The term fuzzy search encompasses several meanings, all revolving around the concept of approximate matching. The most common interpretation involves fuzzy string matching, where a search engine matches words that don’t match exactly. The classic example is misspellings, where incorrectly spelled queries return correctly spelled results. But fuzzy search extends beyond correcting typos - it can also handle poorly formulated queries, recognize colloquial vocabulary, expand prefixes, or establish loose category relationships between a query and the content being searched.
The fuzzy matching described in this article enables Manticore Search to apply some (slightly) inexact matching techniques to ensure that it returns all relevant results. In this sense, relevance is not an exact science.
Search relevance, in general
The starting point for search is textual matching, which matches a query’s exact characters, letters, and words to the records in the dataset. For example, if you search for a “boat”, the search engine will return all records with the word “boat” in it. Not “canoe” or “cruise ship”.
Textual matching goes a long way. With good data, the query “boat” will return every relevant record, as long as it contains the word “boat”, for example, in titles, descriptions, and categories. With even smarter data, when you search for a “boat”, the search engine could return anything that floats, as well as boating lessons or cruise vacations.
But what if the word “boat” does not appear in the records, even though the data contains boat-related information? Here’s where synonyms come in. But what if someone wants to find “canoe” and reasonably spells it “canou”? Without typo tolerance, the search engine would return no results.
Fuzzy matching is about enhancing relevance, making the search experience even more intuitive. When done well, fuzzy matching seamlessly integrates closely-related items, where not doing so would be a serious loss of opportunity. Like doing a puzzle, fuzzy search collects similar pieces to help you locate the exact piece. Additionally, because people define what they need as they search, fuzzy search brings up options based on similarity, like taste-testing before ordering the best meal.
Search tools like Manticore Search, Elasticsearch, Algolia, and others offer fuzzy matching capabilities. They each approach the subject differently.

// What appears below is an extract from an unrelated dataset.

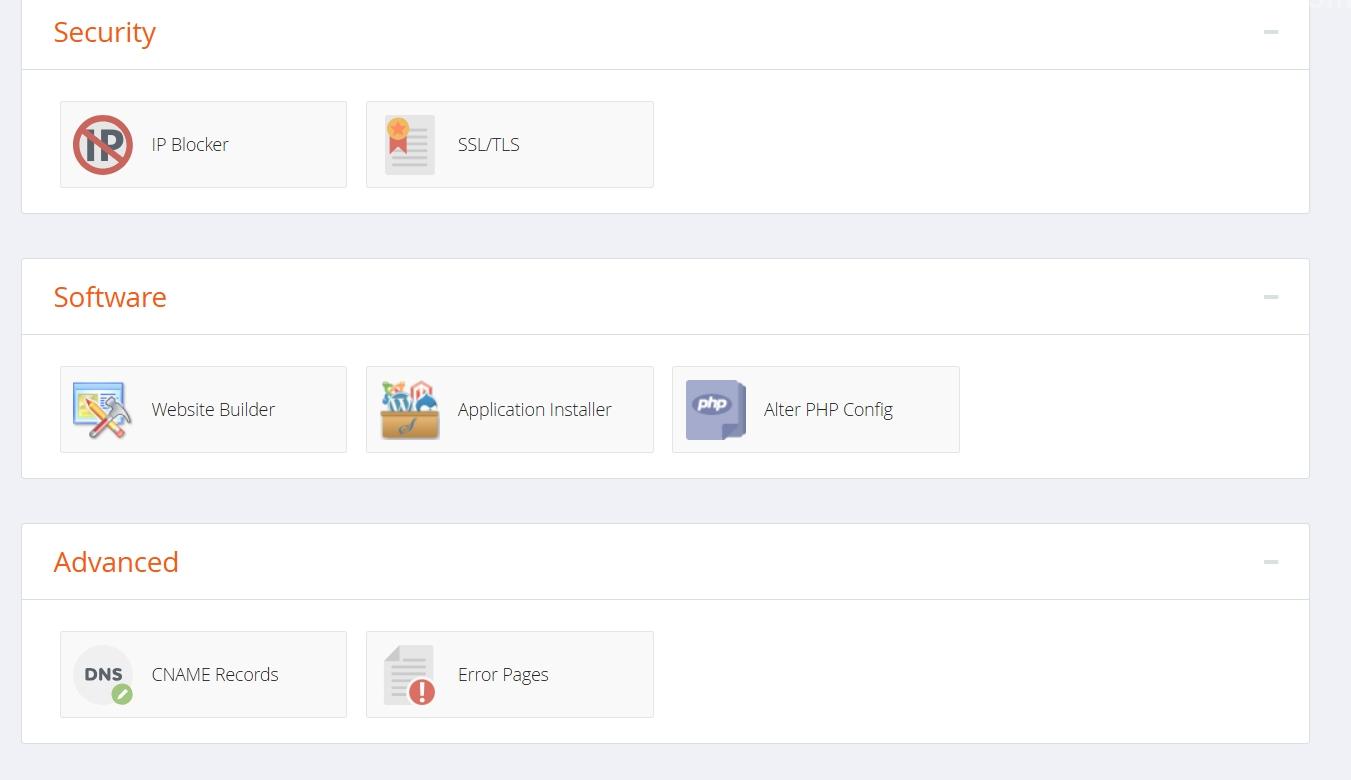Go to Website Builder label
Image resolution: width=1351 pixels, height=780 pixels.
coord(213,410)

In this article, we’ll explore Manticore’s powerful fuzzy search implementation.
Definitions of fuzzy search & fuzzy matching
What is fuzzy search?
Fuzzy search refers to approximate string matching as opposed to exact string matching. It matches two or more words even if there are typos or misspellings. Fuzzy search resolves clumsy fingers, rushed-for-time and careless typers, mobile users, and the complexities of spelling in every language of the world. Fuzzy search can also play a role in matching user-generated data, which is generally unreliable because users misspell and use alternative or localized spellings for the same words. This can also include matching based on phonetics and sound.
Other terms for fuzzy search include fuzzy or approximate string matching.
Examples:
- Type “helo”, find records with “hello”
- Type “help”, find records with help and hello
See more examples & how this is implemented in Manticore below.
What is fuzzy matching?
Fuzzy matching extends the fuzziness of search to include finding information based on similarities. It’s a broad term, so we’ll focus on language-based similarities, such as synonyms, grammar (plurals, verb conjugations, noun endings, etc.), dictionary-based techniques, and other heuristics or NLP methods. We’ll also include similarities typically used by search engines such as partial word, phrase, or query matching, and the use of filters.
Examples:
- Type “pants”, find pants, trousers, slacks (synonyms)
- Type “be”, find Beatles, bees (prefix search)
See more examples & how this is implemented in Manticore below.
Other usages of “fuzzy”
Fuzzy sets group words (and objects) based on shared characteristics. For example, the shape of an American football, rugby ball, and an egg make these items more or less similar (oblong shape), but football and rugby are closer because they also share the qualities of bounce and sport (notwithstanding the egg-in-a-spoon game).
Fuzzy logic constructs logical relationships based on relative nearness, not binaries like true and false (two objects match based on both being “tall” rather having the same exact height).
Fuzzy search using Levenshtein Distance in Manticore
Typo tolerance allows users to make mistakes while typing and still find the records they’re looking for. Manticore implements this through the Levenshtein distance algorithm.
What exactly is a typo?
- A missing letter in a word, “strm” → “storm”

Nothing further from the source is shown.